§ **Aim of the exercise**
Arrange every line of the listing below as a numbered list, omitting blank lines and leaving out the pictures.

§ **Given records**

▼

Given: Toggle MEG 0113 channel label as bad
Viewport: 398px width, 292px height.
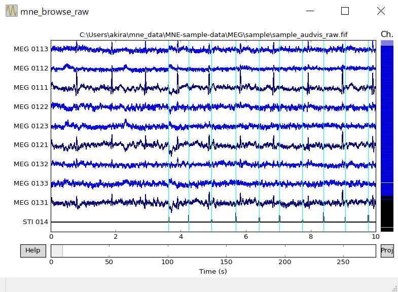Looking at the screenshot, I should coord(31,49).
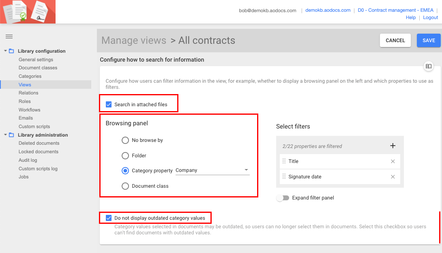Click the Logout link
The height and width of the screenshot is (253, 442).
coord(430,17)
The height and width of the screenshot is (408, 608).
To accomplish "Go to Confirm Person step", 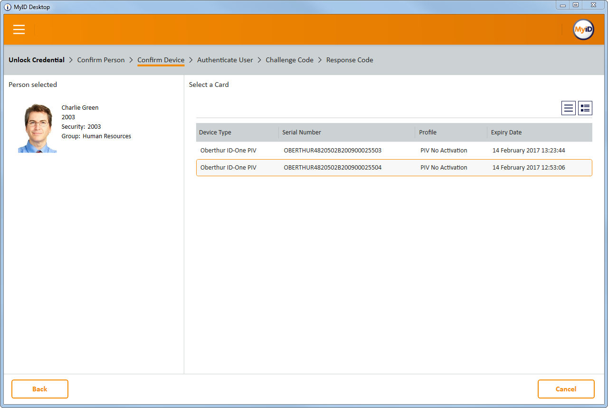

▲

§ **Task answer**
1. Given: Toggle MEG 0113 channel label as bad
2. Viewport: 398px width, 292px height.
3. Looking at the screenshot, I should coord(31,49).
4. Click the Logout link
5. The height and width of the screenshot is (253, 442).
6. coord(430,17)
7. The height and width of the screenshot is (408, 608).
8. To accomplish "Go to Confirm Person step", 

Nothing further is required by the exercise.